Пытаюсь встать, оттолкнуть от себя чёртовых предателей, но эти два бугая держат меня, не жалея сил. Их двое — я один. Силы не равны, но попыток вырваться не оставляю.
— Суки! Она же там одна! Совсем! Я обещал ей, что всё будет хорошо!
— Так всё и будет, Лер! — шипит Горский, навалившись всем своим весом. — Там мои люди. Камеры повсюду. Кшинский тоже знает, что делать! Поверь, он не даст свою дочь в обиду. Они просто поговорят!
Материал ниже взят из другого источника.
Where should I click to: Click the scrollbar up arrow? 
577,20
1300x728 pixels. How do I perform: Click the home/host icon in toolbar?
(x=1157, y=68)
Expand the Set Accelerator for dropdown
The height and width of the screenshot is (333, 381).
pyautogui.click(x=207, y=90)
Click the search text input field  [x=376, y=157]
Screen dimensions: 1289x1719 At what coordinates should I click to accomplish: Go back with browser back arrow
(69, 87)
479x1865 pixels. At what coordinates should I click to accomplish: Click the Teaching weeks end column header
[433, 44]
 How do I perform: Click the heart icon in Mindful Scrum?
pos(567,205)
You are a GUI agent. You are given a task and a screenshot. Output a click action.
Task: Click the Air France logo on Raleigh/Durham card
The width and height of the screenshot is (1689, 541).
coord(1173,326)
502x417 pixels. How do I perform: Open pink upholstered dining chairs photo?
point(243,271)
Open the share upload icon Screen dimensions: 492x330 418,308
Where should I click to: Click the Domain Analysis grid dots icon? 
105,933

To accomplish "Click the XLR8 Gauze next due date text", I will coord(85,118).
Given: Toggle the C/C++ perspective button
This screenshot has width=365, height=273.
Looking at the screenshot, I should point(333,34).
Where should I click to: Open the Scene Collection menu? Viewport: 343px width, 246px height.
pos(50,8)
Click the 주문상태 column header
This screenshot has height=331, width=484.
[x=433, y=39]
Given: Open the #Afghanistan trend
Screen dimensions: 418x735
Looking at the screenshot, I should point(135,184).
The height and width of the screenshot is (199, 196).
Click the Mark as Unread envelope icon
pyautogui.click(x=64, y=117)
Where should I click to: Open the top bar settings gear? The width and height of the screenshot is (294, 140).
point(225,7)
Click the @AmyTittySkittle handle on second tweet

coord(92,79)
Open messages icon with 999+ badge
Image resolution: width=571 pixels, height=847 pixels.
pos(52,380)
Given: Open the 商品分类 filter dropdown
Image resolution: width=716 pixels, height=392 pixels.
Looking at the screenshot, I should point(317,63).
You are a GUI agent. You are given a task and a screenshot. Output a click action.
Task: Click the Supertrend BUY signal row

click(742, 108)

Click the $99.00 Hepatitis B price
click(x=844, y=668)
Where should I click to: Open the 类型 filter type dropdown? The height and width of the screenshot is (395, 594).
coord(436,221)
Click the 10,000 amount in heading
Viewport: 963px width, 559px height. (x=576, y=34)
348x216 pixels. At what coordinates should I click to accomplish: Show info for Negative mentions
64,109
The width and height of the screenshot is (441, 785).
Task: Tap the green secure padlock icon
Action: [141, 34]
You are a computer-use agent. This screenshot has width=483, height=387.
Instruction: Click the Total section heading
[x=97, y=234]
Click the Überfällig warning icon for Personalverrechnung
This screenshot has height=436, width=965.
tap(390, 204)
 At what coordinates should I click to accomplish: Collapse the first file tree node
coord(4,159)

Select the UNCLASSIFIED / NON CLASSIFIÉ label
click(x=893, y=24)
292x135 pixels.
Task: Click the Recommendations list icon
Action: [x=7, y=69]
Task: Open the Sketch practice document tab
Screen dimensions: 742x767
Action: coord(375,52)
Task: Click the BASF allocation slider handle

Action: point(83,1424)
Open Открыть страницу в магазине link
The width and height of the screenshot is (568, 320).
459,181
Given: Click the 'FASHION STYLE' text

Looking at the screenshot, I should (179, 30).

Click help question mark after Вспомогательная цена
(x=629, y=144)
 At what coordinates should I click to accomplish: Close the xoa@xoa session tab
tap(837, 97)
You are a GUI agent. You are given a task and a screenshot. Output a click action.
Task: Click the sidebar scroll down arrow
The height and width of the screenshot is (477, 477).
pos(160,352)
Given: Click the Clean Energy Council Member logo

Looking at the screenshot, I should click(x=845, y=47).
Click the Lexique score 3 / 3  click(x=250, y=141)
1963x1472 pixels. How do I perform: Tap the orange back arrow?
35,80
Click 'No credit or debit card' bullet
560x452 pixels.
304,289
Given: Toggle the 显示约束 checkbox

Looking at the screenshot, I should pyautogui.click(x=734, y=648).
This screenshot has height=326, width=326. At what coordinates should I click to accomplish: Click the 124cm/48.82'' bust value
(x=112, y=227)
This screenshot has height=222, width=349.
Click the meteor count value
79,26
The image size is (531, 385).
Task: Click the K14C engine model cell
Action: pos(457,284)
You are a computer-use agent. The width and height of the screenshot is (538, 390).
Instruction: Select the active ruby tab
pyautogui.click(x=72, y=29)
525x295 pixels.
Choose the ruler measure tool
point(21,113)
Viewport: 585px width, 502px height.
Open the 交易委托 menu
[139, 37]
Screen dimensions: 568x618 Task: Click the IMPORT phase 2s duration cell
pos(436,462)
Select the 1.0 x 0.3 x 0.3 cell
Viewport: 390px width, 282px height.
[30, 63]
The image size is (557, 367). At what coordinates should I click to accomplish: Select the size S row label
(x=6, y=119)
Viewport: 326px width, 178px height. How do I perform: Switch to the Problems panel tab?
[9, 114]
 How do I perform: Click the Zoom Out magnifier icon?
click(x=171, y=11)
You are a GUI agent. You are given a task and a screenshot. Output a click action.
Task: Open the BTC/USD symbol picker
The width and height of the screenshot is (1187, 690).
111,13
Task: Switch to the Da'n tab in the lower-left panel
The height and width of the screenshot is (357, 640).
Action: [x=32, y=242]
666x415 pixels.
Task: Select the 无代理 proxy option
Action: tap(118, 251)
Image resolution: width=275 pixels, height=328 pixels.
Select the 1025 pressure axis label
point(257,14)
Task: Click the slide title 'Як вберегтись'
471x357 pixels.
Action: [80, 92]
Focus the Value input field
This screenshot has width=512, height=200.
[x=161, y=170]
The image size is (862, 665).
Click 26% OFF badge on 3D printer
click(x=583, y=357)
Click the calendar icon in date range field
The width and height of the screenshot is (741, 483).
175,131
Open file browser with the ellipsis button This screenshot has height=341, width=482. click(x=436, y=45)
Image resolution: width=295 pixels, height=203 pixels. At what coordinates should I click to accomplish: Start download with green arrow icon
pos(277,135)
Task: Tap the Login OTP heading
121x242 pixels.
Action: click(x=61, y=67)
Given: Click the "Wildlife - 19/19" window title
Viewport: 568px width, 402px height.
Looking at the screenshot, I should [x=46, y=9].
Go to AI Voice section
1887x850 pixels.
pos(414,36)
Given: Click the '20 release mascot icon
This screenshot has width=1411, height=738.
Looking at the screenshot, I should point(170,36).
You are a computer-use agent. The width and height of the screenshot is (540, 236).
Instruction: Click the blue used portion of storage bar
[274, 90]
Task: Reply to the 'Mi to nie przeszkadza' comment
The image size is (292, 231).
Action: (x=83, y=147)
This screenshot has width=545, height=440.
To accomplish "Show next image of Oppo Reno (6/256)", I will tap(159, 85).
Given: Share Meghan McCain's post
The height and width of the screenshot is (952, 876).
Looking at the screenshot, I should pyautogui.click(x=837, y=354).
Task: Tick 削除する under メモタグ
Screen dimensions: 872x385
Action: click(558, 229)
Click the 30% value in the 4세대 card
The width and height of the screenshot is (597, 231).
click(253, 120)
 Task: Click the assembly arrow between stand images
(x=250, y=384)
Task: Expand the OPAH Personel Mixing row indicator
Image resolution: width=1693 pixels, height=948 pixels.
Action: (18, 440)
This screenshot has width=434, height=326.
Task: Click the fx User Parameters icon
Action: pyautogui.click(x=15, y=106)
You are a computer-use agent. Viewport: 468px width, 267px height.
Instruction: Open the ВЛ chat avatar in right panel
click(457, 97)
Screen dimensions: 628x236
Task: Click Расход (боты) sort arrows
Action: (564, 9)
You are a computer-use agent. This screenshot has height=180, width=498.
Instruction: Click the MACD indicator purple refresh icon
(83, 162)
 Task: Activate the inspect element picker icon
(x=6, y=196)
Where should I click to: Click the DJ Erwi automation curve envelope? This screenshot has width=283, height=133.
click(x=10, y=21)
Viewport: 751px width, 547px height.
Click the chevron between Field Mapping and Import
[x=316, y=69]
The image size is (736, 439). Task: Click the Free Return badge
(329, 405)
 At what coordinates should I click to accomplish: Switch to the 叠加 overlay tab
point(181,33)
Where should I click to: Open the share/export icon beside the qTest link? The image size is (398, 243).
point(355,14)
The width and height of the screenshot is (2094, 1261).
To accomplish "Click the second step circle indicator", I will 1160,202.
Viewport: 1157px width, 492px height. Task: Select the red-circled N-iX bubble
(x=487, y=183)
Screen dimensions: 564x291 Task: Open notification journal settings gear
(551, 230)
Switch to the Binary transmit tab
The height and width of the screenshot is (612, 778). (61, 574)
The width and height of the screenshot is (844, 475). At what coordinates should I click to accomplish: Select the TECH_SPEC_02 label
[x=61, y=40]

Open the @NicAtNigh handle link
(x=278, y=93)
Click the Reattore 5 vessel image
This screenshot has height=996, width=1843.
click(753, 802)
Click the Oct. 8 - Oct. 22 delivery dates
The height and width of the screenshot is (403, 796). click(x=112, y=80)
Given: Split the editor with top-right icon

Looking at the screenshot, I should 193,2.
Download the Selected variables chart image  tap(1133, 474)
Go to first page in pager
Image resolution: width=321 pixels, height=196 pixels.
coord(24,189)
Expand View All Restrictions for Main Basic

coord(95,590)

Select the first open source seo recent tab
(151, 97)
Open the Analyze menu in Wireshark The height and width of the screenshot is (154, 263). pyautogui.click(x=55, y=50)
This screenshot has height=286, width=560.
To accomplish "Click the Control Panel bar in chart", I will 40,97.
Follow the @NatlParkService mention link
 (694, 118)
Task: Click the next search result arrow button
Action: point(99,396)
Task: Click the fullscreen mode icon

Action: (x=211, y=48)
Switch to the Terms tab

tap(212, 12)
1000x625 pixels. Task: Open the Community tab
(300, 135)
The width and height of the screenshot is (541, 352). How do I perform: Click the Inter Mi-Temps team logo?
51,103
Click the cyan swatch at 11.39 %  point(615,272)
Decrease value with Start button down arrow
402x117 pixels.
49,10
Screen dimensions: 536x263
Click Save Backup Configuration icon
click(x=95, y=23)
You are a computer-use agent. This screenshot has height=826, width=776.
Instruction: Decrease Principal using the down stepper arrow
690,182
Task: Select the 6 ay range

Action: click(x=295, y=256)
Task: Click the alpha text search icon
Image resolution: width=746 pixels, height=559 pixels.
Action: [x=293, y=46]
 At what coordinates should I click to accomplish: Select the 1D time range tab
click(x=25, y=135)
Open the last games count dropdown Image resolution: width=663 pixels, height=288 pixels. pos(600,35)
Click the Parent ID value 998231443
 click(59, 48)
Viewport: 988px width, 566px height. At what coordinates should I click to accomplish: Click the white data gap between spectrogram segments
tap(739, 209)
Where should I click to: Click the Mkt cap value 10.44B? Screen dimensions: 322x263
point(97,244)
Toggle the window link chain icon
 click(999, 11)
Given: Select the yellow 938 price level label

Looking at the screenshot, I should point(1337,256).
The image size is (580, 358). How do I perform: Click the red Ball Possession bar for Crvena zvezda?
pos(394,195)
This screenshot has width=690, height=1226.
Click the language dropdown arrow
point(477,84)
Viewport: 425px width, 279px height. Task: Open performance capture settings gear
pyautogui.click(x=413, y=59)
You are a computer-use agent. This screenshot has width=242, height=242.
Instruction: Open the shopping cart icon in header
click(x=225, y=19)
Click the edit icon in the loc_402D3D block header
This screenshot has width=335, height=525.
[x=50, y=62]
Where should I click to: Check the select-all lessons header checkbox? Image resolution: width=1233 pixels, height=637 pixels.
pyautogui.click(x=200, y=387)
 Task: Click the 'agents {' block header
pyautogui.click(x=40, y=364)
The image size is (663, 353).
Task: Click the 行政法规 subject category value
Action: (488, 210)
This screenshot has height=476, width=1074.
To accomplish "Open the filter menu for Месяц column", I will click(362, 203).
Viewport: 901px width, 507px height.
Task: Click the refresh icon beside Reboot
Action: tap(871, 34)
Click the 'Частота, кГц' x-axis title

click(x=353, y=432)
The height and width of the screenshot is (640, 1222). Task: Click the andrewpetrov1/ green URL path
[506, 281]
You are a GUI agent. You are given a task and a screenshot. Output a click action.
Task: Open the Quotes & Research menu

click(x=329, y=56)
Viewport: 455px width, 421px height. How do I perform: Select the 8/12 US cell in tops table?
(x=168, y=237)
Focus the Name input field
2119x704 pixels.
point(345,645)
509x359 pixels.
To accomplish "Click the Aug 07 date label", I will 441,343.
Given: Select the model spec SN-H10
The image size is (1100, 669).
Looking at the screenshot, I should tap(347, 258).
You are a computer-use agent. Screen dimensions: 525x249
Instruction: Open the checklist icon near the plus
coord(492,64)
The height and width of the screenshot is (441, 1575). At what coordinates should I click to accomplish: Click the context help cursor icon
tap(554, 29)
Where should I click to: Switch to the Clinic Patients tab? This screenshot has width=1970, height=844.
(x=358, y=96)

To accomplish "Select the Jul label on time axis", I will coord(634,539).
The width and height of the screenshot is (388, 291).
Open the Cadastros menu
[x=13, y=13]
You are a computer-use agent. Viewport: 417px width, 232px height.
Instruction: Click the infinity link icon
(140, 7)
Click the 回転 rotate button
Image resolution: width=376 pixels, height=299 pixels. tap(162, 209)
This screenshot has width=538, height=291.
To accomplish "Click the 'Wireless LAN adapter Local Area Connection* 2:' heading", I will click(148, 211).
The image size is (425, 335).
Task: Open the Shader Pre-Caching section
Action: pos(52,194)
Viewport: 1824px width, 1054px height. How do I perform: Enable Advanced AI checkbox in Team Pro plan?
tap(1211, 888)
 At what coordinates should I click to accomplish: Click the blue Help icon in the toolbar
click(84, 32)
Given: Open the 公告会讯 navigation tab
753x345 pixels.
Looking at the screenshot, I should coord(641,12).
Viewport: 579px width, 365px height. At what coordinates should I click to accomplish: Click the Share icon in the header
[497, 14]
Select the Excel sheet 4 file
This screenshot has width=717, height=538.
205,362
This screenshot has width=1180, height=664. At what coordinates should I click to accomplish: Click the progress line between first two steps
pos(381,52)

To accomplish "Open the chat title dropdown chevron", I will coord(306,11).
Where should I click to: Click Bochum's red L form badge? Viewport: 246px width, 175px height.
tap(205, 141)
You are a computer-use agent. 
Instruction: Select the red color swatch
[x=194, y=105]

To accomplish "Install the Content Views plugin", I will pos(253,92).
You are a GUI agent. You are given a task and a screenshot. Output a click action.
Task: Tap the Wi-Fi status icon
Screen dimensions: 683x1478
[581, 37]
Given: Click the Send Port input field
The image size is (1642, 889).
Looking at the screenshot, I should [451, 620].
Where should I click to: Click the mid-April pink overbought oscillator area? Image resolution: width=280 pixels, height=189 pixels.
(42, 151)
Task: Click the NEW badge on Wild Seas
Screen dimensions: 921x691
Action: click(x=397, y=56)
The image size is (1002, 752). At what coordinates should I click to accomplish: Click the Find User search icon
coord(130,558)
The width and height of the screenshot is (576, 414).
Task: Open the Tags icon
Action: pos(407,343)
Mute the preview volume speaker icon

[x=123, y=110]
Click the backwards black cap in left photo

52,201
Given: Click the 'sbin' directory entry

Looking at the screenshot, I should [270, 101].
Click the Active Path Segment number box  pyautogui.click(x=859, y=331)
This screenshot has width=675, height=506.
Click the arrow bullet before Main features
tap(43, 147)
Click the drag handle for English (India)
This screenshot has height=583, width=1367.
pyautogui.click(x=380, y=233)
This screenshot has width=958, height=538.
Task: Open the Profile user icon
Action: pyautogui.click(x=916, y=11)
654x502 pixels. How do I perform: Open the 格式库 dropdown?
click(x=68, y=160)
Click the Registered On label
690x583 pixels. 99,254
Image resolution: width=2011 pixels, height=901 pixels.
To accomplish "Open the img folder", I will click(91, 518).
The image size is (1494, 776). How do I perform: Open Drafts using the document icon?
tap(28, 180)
Но я не верю. Не слышу. Ничего не хочу знать! Только обнять её, забрать из отцовского дома как можно скорее и спрятать ото всех! Но сил вырваться не хватает! Мои самые близкие люди вонзили нож в спину! Ору, оглушая обоих, выкладываюсь на полную, не теряя надежды выбраться из плена, но всё тщетно: я безнадёжно прижат к кожаной поверхности кресла.
— Рина никого не убивала, никого пальцем не тронула! Хочет Кшинский очистить совесть перед Макеевым, так пусть делает это с ним наедине!
— Да пойми ты, Амиров! Макееву, чтобы заговорить, нужен пинок, толчок, раздражитель! Месть не имеет смысла, если о ней никто не узнает! Арина просто станет тем самым зрителем, не больше! Понимаешь?
— Я понимаю, что вы чёртовы ублюдки, которые своими руками отправили девчонку за новой порцией ада! Разве ей мало?